(Collected data)
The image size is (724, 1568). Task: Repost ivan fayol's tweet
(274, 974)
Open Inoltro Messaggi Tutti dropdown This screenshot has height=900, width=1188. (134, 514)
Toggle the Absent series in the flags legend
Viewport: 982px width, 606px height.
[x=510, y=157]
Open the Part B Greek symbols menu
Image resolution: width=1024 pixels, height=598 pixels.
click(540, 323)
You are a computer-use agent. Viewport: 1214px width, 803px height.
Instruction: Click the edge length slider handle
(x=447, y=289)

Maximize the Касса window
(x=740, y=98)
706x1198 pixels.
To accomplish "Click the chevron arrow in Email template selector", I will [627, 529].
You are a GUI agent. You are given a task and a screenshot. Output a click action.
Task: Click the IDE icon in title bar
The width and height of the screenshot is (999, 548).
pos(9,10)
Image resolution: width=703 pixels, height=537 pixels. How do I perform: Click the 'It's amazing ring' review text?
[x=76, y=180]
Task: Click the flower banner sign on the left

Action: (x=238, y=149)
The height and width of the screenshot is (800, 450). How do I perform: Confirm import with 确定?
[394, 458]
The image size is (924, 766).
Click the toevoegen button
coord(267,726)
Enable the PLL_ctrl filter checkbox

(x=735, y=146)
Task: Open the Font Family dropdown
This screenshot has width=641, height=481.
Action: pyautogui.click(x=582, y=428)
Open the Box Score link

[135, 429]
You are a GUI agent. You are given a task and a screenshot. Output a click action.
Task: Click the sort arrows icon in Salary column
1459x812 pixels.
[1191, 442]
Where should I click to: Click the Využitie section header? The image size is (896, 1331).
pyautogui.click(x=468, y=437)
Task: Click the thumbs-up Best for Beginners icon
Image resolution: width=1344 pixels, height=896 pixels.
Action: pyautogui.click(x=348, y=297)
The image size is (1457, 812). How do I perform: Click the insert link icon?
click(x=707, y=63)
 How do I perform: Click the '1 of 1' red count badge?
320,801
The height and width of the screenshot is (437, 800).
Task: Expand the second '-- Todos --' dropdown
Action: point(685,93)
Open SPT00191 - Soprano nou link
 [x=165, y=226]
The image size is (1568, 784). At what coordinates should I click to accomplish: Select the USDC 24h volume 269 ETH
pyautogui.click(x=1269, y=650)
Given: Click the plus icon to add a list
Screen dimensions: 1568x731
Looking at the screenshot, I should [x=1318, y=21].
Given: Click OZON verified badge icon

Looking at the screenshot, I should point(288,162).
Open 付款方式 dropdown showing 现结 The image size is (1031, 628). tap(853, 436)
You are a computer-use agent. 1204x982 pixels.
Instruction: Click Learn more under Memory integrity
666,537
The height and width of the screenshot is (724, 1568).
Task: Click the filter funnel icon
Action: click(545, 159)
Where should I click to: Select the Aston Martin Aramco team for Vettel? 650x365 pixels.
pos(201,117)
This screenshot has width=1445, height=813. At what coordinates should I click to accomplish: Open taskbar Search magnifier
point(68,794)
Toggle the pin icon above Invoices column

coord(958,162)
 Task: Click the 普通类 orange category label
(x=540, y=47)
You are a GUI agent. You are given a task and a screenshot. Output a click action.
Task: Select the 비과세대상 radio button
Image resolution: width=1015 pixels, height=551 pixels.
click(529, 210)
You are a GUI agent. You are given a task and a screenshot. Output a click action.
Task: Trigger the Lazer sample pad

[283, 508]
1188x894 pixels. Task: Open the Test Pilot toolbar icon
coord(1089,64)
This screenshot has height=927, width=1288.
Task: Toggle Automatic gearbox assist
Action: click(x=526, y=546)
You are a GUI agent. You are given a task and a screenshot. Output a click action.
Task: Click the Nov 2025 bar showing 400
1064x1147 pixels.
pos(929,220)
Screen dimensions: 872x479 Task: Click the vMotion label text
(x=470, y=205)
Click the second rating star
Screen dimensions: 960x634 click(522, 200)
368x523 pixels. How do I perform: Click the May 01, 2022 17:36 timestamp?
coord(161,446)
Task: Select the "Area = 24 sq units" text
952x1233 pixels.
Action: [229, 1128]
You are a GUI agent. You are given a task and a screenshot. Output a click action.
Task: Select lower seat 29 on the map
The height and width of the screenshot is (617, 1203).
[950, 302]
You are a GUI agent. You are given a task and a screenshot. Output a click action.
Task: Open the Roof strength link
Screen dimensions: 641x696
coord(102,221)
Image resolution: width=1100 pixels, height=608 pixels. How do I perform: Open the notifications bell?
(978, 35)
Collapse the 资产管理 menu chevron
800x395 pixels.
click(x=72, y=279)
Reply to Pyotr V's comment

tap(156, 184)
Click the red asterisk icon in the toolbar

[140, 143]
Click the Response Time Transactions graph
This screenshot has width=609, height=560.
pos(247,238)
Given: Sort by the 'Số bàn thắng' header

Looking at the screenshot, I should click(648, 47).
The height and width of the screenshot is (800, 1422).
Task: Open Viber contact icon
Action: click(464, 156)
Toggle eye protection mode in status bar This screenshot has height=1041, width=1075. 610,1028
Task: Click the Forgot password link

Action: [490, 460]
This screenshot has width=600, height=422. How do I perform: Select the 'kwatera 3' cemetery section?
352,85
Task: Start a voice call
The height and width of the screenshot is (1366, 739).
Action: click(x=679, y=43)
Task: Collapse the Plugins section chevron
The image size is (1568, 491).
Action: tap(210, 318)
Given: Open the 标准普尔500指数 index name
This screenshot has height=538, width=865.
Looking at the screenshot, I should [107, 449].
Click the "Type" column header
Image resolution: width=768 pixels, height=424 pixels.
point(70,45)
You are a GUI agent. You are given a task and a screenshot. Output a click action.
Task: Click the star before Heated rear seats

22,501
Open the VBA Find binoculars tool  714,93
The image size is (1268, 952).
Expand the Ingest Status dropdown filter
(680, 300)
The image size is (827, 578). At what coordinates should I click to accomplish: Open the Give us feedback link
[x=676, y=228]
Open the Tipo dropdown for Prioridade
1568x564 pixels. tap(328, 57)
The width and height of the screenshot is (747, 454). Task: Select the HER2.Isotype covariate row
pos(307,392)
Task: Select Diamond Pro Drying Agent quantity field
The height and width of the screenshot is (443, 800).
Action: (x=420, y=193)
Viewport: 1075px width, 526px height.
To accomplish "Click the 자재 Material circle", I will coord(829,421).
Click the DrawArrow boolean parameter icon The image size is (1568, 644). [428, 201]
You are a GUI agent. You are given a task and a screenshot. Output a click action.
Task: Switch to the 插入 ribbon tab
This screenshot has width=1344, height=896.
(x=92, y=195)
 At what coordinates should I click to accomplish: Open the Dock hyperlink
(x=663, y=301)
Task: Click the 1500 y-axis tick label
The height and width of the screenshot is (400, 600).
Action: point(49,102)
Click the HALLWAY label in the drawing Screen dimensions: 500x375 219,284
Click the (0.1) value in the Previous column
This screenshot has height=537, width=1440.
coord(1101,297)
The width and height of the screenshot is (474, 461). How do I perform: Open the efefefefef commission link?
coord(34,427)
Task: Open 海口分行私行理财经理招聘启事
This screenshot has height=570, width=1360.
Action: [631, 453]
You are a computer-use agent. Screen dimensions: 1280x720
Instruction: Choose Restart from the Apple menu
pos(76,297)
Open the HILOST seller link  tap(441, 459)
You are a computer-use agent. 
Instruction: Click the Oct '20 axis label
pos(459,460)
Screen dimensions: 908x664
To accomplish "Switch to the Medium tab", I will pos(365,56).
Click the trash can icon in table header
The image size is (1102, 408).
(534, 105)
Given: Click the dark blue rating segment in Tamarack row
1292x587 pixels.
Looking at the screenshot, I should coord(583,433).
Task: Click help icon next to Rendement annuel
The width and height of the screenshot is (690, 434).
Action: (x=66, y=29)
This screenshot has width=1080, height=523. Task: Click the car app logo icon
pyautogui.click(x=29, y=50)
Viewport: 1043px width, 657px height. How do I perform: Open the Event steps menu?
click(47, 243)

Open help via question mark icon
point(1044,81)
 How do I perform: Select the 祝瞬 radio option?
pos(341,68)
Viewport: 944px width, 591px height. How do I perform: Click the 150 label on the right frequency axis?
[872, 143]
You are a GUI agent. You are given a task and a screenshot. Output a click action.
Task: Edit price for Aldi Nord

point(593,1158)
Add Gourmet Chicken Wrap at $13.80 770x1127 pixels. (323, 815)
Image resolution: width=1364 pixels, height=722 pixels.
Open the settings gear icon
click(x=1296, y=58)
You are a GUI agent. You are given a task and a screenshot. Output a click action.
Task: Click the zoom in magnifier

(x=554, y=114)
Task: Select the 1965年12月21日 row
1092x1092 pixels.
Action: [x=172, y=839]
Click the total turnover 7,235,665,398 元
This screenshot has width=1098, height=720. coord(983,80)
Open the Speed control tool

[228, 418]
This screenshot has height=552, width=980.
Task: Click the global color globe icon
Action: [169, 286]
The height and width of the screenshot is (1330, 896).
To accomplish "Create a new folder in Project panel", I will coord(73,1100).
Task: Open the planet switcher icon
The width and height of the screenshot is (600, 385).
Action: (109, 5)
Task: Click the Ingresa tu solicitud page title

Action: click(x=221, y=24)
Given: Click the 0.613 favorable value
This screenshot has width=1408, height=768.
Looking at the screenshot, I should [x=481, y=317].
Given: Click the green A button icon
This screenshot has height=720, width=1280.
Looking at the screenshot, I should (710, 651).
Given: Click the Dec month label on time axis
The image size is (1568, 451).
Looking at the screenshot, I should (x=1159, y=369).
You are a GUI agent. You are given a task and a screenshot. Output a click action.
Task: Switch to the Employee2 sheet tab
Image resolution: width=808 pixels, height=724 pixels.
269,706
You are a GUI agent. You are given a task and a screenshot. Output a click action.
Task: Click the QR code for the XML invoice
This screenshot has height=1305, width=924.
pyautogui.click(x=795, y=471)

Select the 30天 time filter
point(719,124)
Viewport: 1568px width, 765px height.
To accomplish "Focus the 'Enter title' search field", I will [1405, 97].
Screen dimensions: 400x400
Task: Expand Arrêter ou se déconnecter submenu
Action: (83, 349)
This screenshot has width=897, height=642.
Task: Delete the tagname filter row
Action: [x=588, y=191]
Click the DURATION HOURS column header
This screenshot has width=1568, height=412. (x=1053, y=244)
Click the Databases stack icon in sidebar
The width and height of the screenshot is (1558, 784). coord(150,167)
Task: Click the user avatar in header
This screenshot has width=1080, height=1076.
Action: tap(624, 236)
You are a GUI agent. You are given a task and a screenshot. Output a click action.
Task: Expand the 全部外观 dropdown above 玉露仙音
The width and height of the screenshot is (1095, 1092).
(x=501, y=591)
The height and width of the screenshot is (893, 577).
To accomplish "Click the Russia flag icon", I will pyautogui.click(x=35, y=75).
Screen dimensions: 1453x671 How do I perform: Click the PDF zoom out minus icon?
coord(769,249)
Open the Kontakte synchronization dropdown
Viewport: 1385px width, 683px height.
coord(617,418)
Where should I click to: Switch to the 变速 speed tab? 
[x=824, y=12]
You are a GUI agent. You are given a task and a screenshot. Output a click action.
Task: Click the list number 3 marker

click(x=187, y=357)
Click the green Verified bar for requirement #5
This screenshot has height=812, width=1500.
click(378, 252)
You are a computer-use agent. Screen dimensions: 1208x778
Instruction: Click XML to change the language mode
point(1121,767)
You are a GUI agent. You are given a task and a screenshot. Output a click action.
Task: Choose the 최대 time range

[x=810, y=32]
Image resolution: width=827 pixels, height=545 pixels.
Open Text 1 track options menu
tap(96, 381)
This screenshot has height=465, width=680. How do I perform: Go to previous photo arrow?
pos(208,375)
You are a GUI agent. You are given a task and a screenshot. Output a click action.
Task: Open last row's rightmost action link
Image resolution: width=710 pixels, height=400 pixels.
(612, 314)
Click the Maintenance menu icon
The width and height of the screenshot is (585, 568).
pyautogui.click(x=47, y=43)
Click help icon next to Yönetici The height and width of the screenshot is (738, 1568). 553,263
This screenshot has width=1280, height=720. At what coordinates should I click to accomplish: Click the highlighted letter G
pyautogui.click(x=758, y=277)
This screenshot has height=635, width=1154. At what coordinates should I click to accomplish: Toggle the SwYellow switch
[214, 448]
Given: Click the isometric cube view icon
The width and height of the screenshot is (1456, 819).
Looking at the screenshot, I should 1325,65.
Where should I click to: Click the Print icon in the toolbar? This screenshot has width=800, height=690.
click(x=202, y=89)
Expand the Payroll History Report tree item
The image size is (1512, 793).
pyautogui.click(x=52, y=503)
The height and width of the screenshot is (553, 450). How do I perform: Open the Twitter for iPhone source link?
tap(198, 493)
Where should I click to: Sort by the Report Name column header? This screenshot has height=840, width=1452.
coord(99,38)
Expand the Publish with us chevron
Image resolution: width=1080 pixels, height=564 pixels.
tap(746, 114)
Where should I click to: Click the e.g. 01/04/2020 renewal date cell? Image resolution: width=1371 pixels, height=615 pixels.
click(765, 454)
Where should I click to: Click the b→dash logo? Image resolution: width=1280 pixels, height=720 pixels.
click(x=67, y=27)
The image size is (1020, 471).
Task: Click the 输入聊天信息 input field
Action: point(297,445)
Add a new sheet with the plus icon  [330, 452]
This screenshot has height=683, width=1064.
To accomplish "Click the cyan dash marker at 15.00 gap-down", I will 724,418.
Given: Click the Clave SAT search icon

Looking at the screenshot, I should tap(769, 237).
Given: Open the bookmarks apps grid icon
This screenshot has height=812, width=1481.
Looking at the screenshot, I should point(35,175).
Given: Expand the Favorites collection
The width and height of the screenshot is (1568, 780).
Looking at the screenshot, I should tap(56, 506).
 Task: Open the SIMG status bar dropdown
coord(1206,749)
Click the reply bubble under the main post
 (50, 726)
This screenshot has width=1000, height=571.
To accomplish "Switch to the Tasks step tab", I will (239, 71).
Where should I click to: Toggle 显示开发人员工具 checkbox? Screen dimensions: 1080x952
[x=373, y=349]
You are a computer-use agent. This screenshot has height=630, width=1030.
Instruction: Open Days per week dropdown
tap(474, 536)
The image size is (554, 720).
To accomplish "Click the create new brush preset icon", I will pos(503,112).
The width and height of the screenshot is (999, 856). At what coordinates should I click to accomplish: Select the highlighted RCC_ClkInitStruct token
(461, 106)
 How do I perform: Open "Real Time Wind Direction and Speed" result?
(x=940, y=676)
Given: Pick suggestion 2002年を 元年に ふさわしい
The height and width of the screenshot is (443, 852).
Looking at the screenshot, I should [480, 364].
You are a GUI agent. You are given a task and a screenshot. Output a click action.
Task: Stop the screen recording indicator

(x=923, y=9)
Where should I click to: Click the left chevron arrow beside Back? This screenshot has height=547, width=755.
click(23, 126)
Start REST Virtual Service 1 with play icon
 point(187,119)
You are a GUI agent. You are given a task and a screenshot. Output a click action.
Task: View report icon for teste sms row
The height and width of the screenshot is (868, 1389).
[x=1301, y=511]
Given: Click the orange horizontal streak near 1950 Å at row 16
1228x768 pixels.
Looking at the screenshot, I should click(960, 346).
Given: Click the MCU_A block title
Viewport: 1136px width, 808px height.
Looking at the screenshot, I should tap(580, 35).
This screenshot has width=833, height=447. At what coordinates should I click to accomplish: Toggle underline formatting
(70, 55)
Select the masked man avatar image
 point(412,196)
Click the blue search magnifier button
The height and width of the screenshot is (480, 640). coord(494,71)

◆ Brief: Reading through the records above, report each line in which the string "sheet" is found.

◆ Task response:
Task: Switch to the Employee2 sheet tab
Add a new sheet with the plus icon  [330, 452]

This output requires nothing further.